- [Exercise task]
Continue the post about walking Duke Farms and the rule of thirds, picking up after its final sentence.

- [Extract to read]
# # # # #

According to Wikipedia.
Starting in 1893, "Buck" Duke started to buy land next to the Raritan River in rural New Jersey. His vision was to create a farm similar to those in North Carolina where he had grown up. He engaged a number of architects and engineers to fulfil his dream, including Buckenham & Miller, James Leal Greenleaf and Elizabeth Biddle Shipman. Eventually, he had assembled about 2,700 acres (11 km²) of farm and woodlands that contained 45 buildings, 9 lakes, 18 miles of roads, 810 acres of woodlands, 464 acres of grassland bird habitat and 1.5 miles of stone walls.
Duke died in 1925, and his 12-year-old daughter, Doris Duke, gained control of the property after suing her mother, who had wanted to sell it. She restored it and moved in at the age of fifteen. She was very invested in the property and made it her main residence. She incorporated innovative ecological farming methods she learned from Louis Bromfield's Malabar Farm. Starting in 1958 she created and designed over a five-year period a unique botanical display in the Horace Trumbauer conservatory and greenhouses known as Duke Gardens. Duke Gardens opened to the public in 1964. Doris Duke died in 1993.
When we arrived, the parking lot was nearly full. We were not the only ones who thought a walk in the park was a great idea. When I described Duke Farms to Bhavna, I learned that she had never visited the property. There are so many small and large trails on the property that I didn't know if I should take Bhavna along the routes I have previously walked or do something new. I opted for something new. We walked around the larger outer loop.
The Coach Barn clock tower has rustic walls made from fieldstone cut from local quarries. This building was completed in 1903. The Coach Barn contained stables for horses on one end and office space for J.B. Duke and the estate manager on the other end. On the second floor was an apartment used by a carriage coachman but, in modern times, an automobile chauffeur.
One of my favourite spots on the property is the Orchid Range, designed by Boston architects Kendall Taylor & Stevens. The indoor Tropical Orchid Garden is filled with a wide variety of orchid species from tropical regions, along with some of the magnificent orchids that have been cultivated at Duke Farms throughout its history. It's easily the most popular attraction on the property, and it can get quite crowded. I have spent hours photographing the orchids. We didn't visit the orchids on this trip.
This week the Lens-Artists Challenge challenge is focused on the so-called "Rule of Thirds", a rule that Tina and Pablo Picasso agree is meant to be broken. Tina provides an easy-to-understand description of the rule of thirds.
Basically, the rule is a compositional guideline that encourages placement of your primary subject on at least part of three equal rows and three equal columns, as illustrated below.
I have nothing to add to Tina's description. While generally, I follow the rule of thirds, I often break the rule when I feel that the composition will have more impact. Sometimes, I crop the photographs in post-processing to improve the composition. I'm not sure all of the pictures I included from our walk follow the rule of thirds. Below are three examples showing the original SOOC JPEG image and the crop that I think closely aligns with the rule of thirds.

# # # # #

(Entries for locating words and elements)
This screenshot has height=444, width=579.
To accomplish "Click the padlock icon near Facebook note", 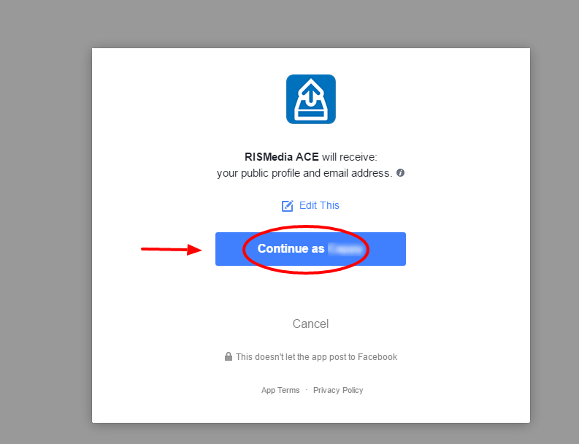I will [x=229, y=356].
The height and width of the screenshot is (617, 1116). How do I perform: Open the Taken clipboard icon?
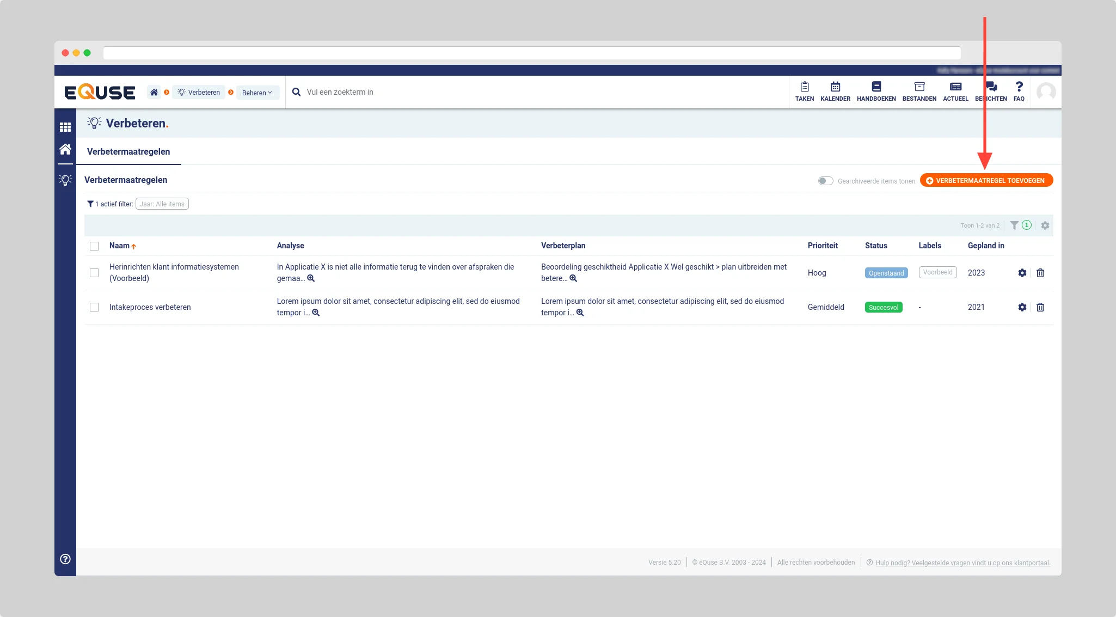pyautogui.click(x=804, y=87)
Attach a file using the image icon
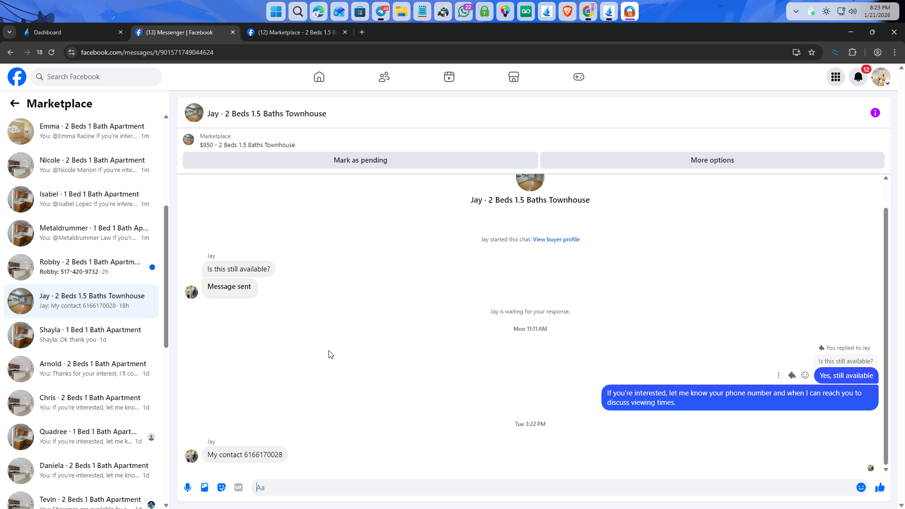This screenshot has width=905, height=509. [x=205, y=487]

# # # # #

- [Result of this exercise]
I had learned about composition and the rule of thirds in my college 35mm film photography course. Still, after decades of family photography with 35mm film and digital point-n-shoot cameras, I had lost this knowledge. A few years after I bought my first DSLR in 2006, wishing to regain lost ability and improve my skills, I attended a course on composition with photographer Frank Veronsky. Frank helped me regain that which was lost.
I was drawn to the couple on the park bench in the photograph above. The trees frame them, and the green of the grass is duplicated in the man's shirt. In the original picture, there are some extraneous branches in the upper right corner that I found distracting, and the positioning of the bench in the frame felt a bit off. With a little bit of cropping, the couple is moved to where the eye naturally falls, and the distracting branch is no longer in the frame.
I wanted to capture the sense of walking, so I composed keeping in mind the leading lines of the paved pathway and following the rules of thirds. I think I included too many of the tree branches on the right in the original photograph. With a tighter crop on the right and the top, I think I have a stronger image that still adheres to leading lines and the rule of thirds concepts.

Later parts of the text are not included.